Gordon Claridge, a psychologist who is retired from the University of Oxford, is still gathering data about comedians to better understand their personalities.
He has found that comedians seem to have two competing personality traits: introverted anhedonia (inability to feel pleasure) and extroverted impulsiveness. Although they are similar to actors, who remain extroverted, open and interested in understanding the world around them, comedians have introverted traits that make them asocial and a little emotionally flat. Some also suffer from clinical depression.
That personality split with their impulsive, extroverted tendencies may be behind their funny perspective on the world.
"We found a rather curious set of conditions out there," Claridge said. "Comedy may partly be a form of self-medication, something we don't see at all with other artists."
In the CNN documentary, comedian Patton Oswalt agrees: "A lot of comedians are people that are very introverted, very shy, very sensitive to humiliation. The only way to combat it is to go to the one place where you are stripped bare."
Claridge's study has limitations in that it focused only on male comedians.
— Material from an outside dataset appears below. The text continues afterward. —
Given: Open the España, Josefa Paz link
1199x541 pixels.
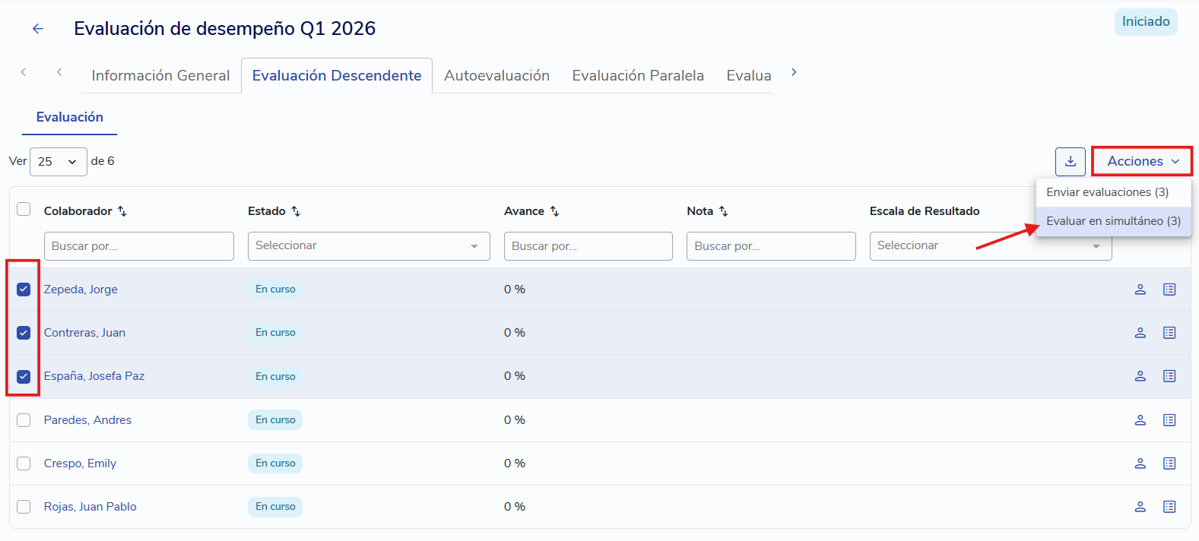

Other studies contradict his research, finding that there is no more depression among comedians than non-comics.
Claridge has gathered data about female comedians and will investigate whether they will have similar personality traits.
When he has presented his work to comedians, they've said that his findings were obvious from the people they knew on the circuit.
"My dad's humor came from life, and I don't think Dad had a choice," Pryor's daughter Rain Pryor said in the documentary. "You either laugh your way through it, or you die through it."
If comedians truly do have competing personality traits, humor may be their way of forcing their introverted selves to interact.
A study from 2014 looking at comedians and circus clowns found that comics tend to make more negative remarks about themselves compared with other performers.
And despite the perception given by comedians like Woody Allen, they are not typically neurotic, studies show. They score high in creativity and openness, although they tend to display lower conscientious and agreeable behavior than other performers (PDF) and writers, and they tend to be more critical and suspicious. This may give them the distance they need to observe human behavior with a comic eye.
A survey of comedians for a study in 2014 found that some standup artists did it largely for what one comedian in the study said was the "validation via the audience. We are trying to fill a hole." That research concluded that comics have a kind of "paradox of identification."
Claridge believes that, whether they have a personal struggle or are merely good at observing others, comedians all have an interesting story beyond the laughs.
"They all seem to have a hidden depth to their personalities," he said. "Comedy seems to be a way to deal with it, and we all benefit from it."